## begin Material shown

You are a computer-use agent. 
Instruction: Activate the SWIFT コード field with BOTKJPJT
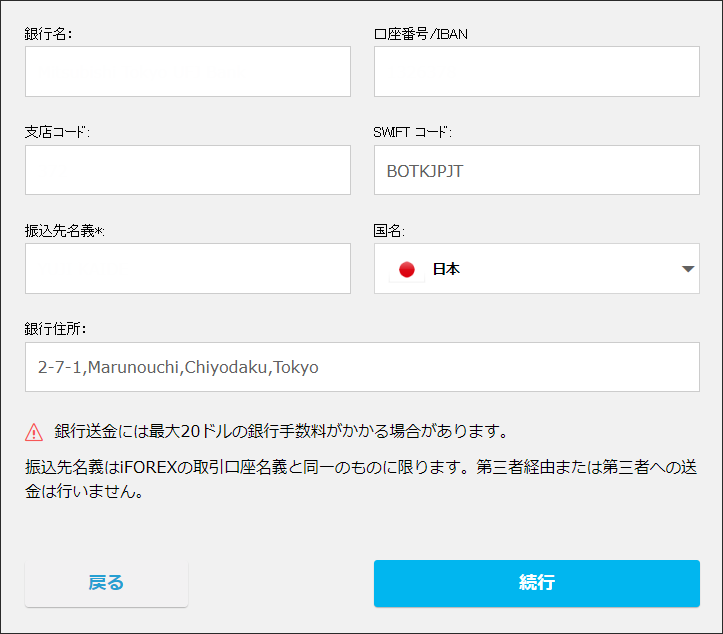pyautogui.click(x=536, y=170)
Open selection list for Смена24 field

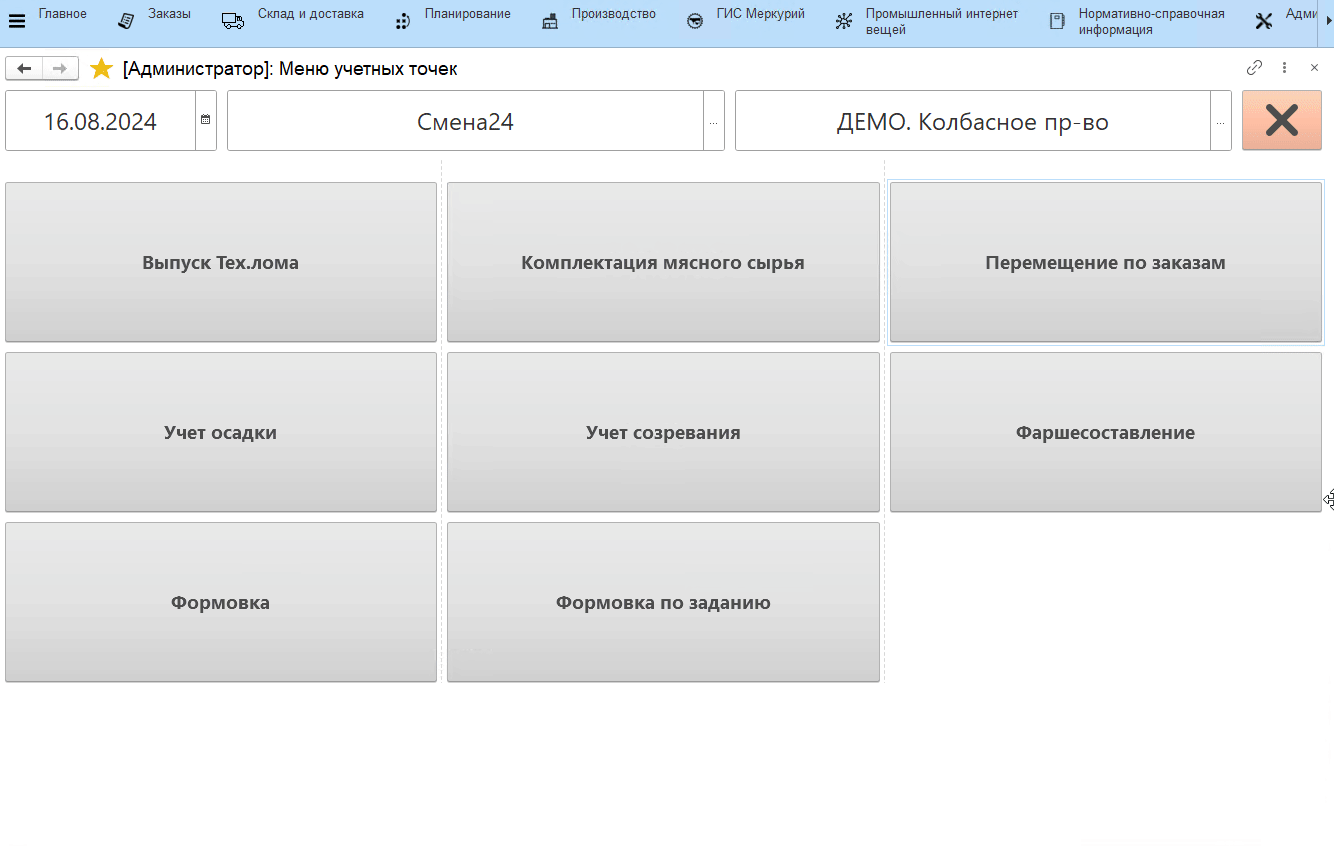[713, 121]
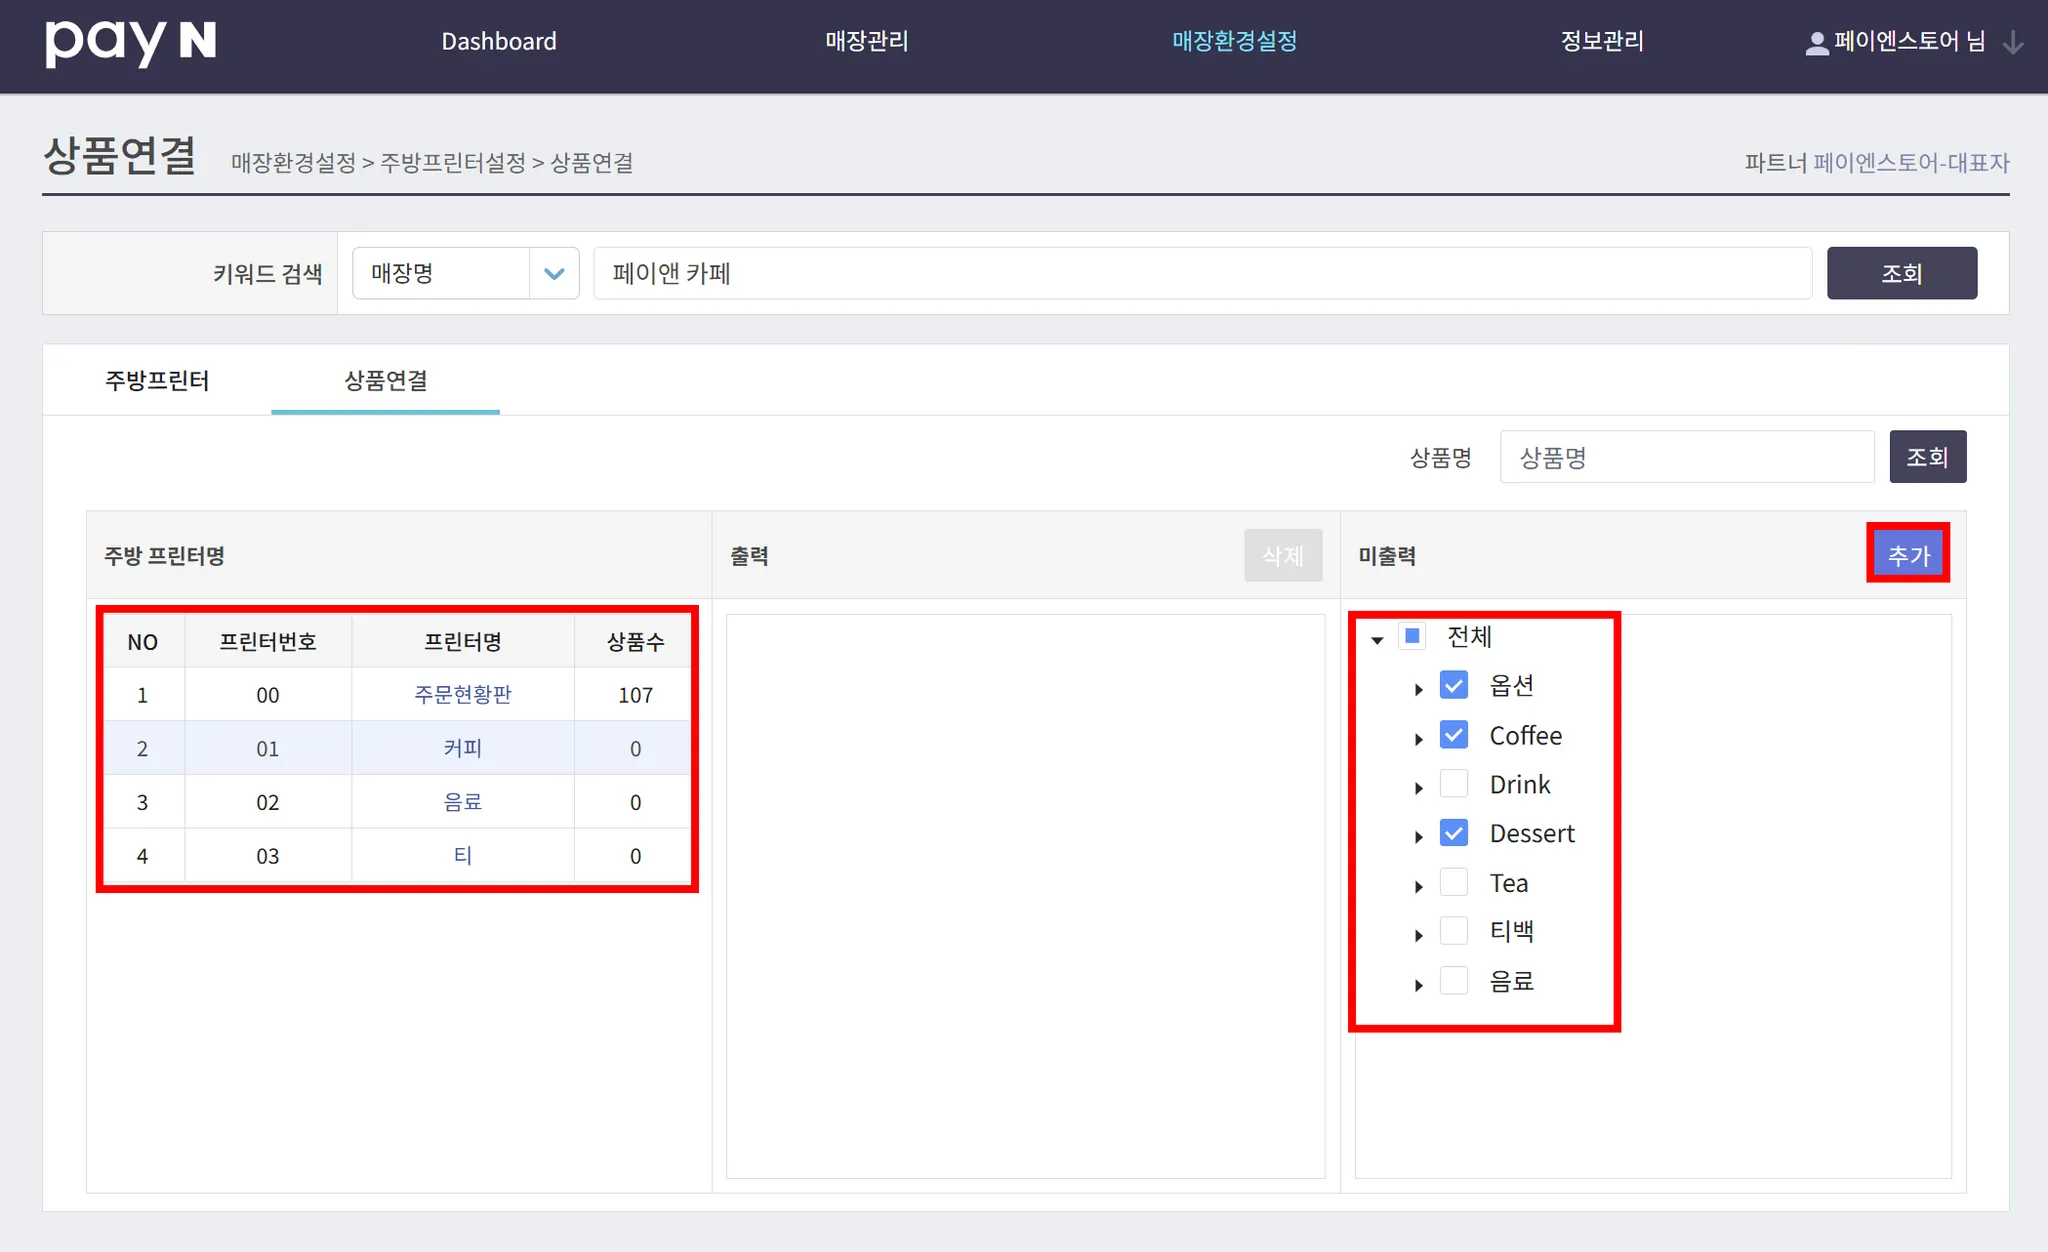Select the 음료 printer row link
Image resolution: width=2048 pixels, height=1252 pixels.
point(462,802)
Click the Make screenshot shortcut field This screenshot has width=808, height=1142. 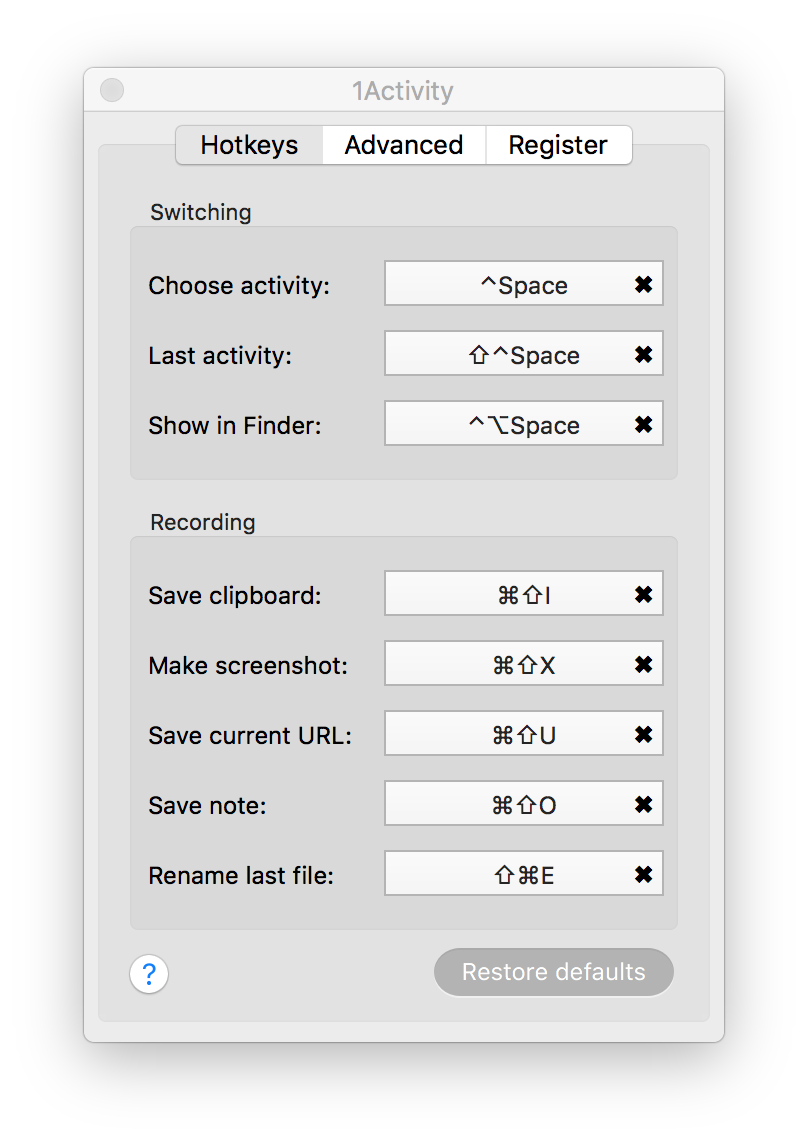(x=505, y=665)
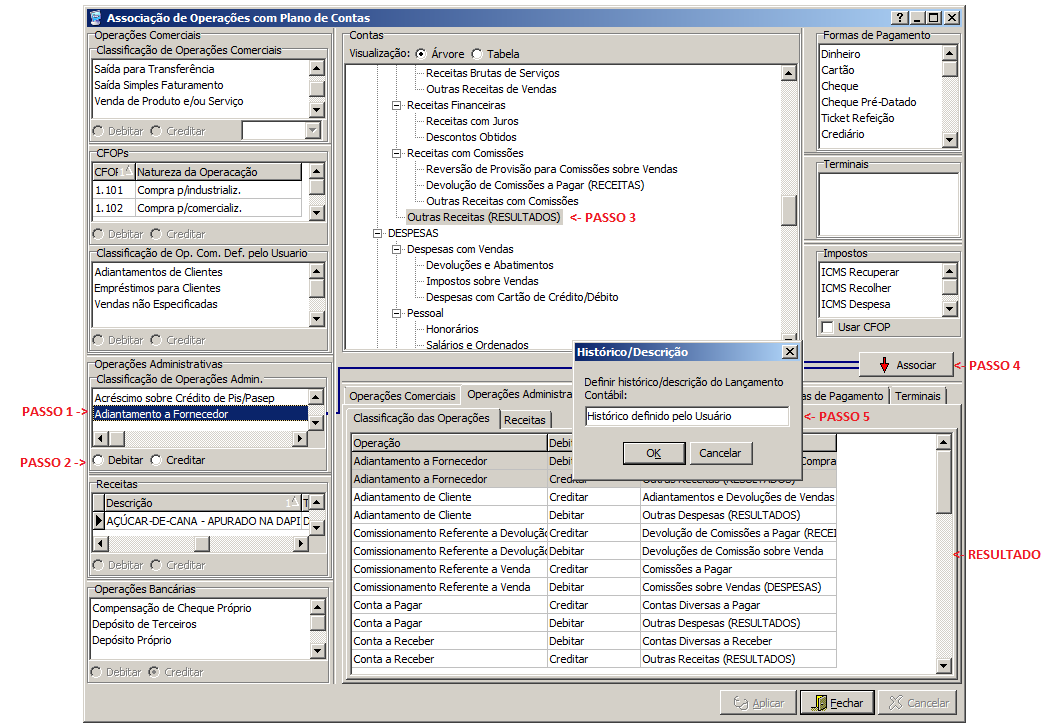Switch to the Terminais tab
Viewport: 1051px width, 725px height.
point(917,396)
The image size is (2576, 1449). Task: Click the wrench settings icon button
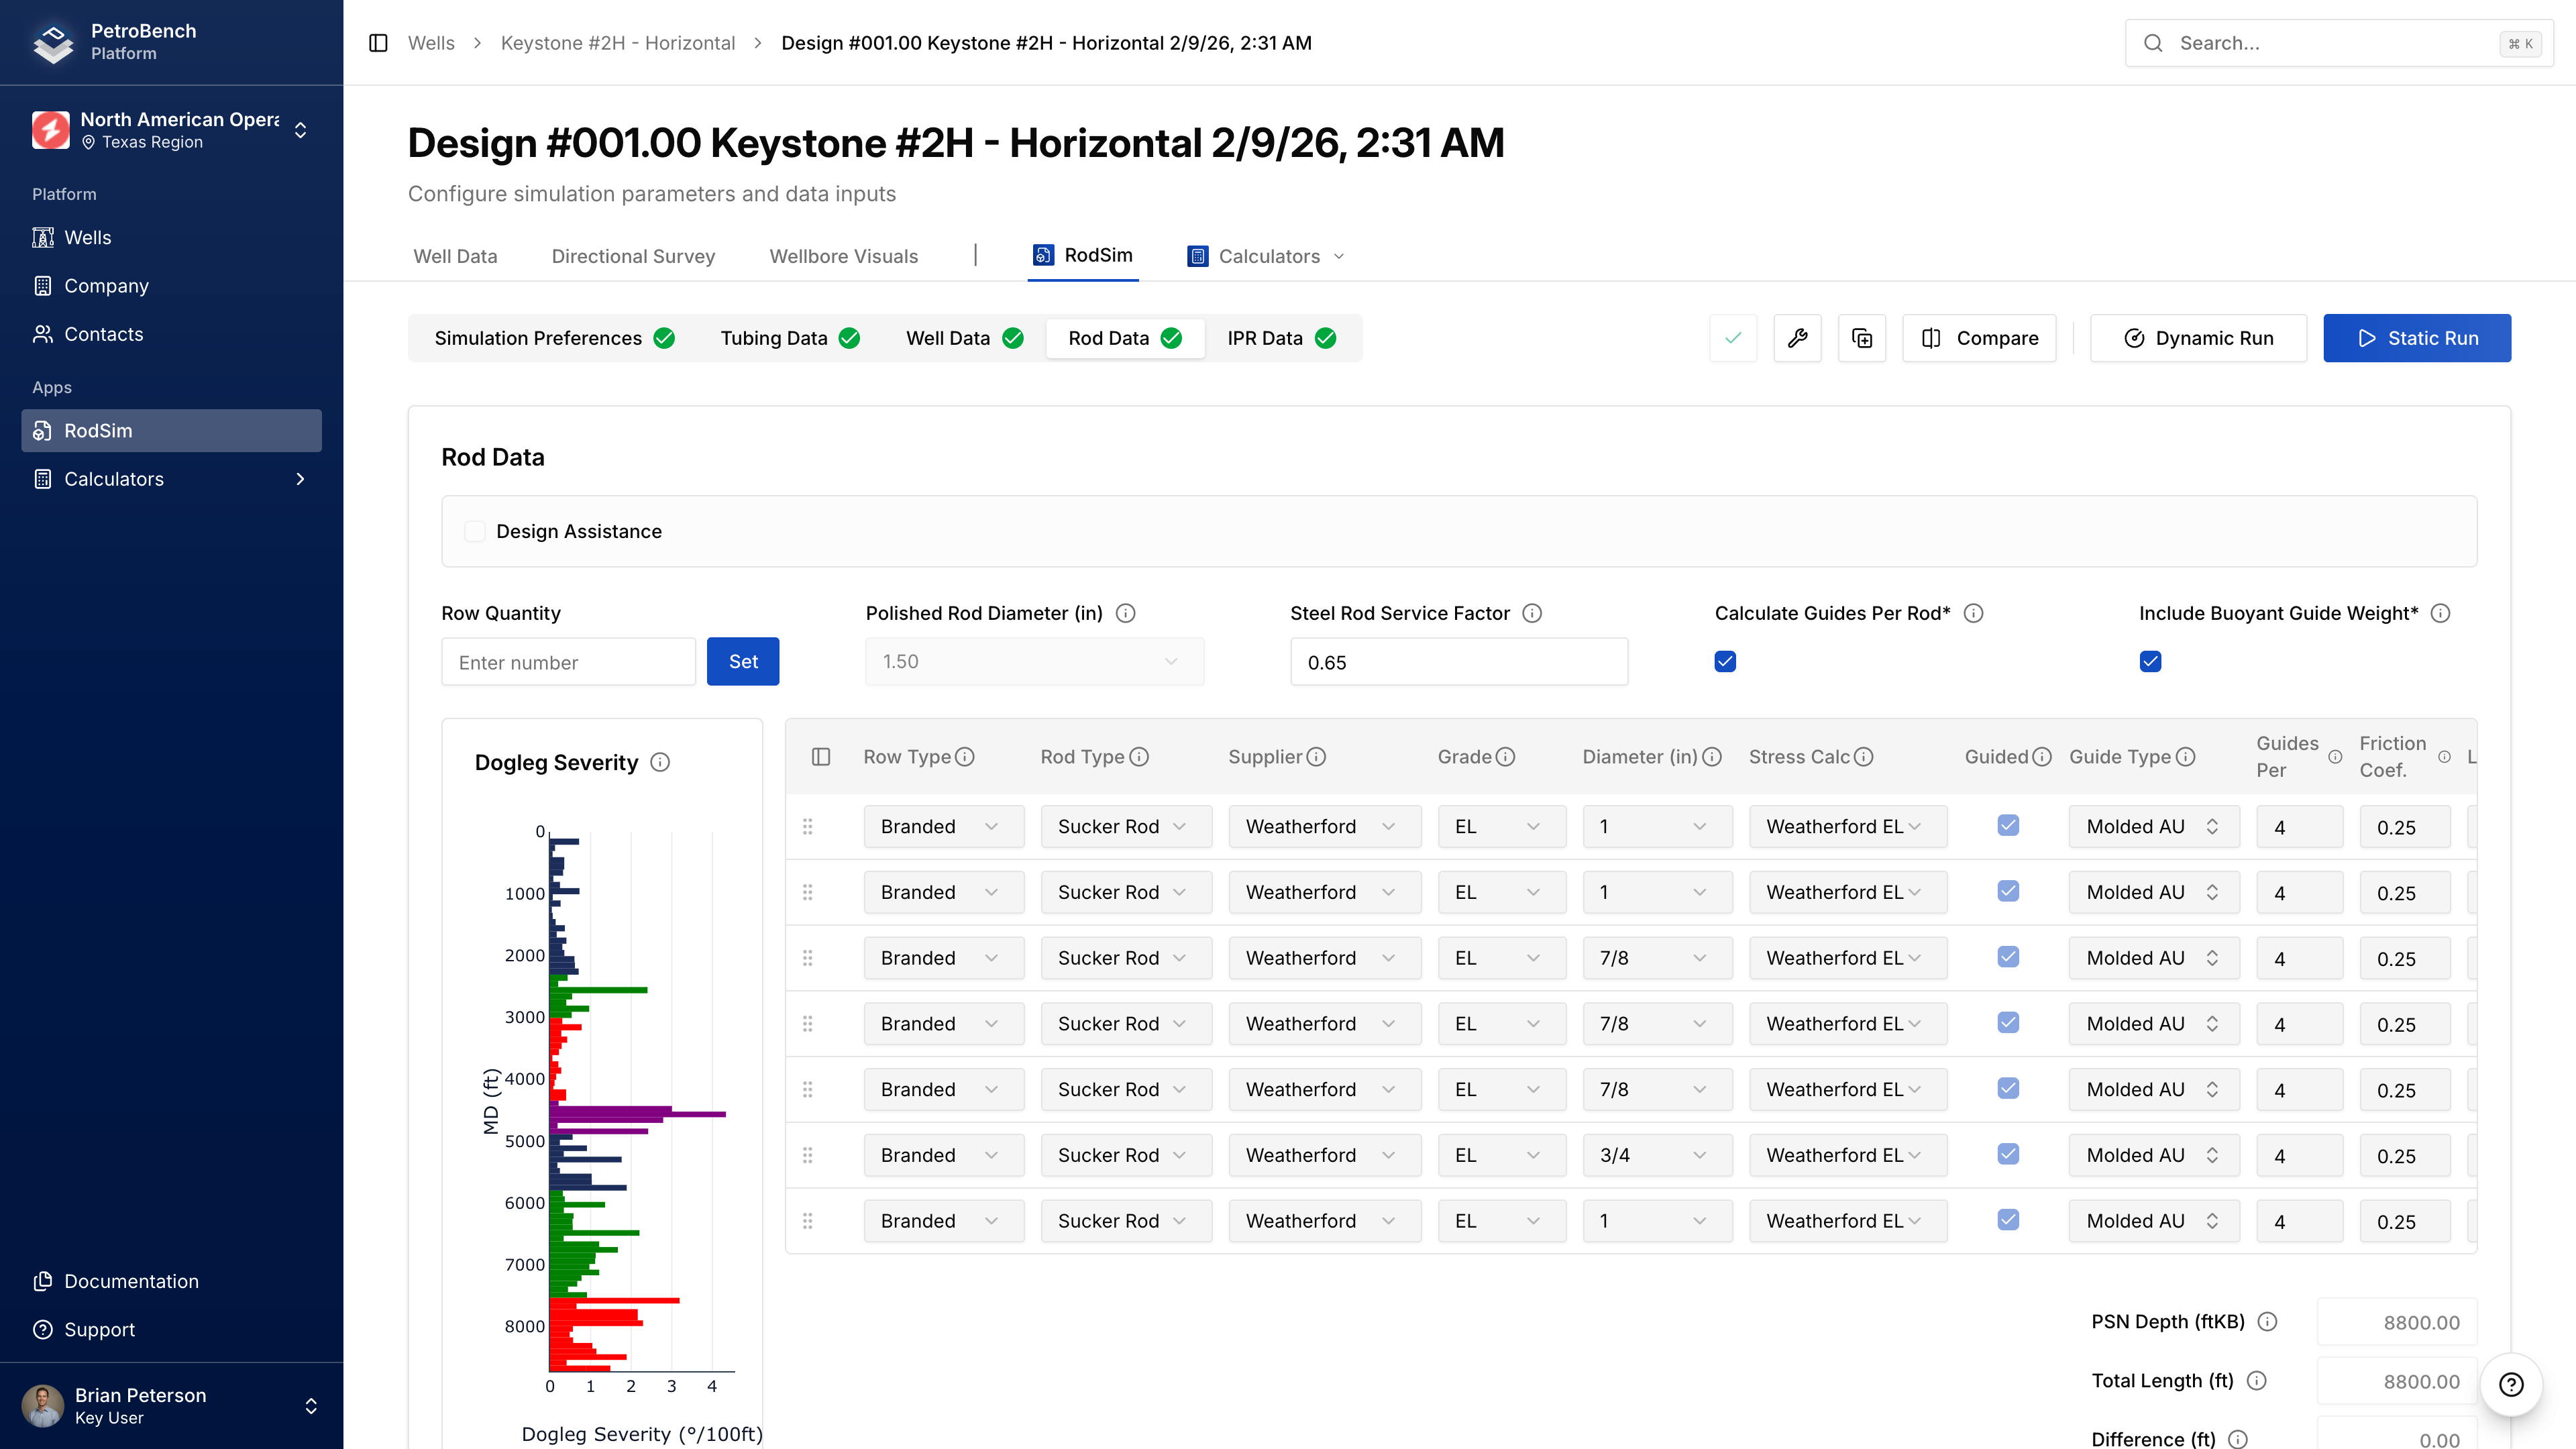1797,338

## end Material shown

Render the data from the line containing "The image size" through the end as a Markdown table with the columns Row and Line, skipping blank lines and leaving out the pictures.

| Row | Line |
|---|---|
| 1 | The image size is (2576, 1449). Task: Click the wrench settings icon button |
| 2 | 1797,338 |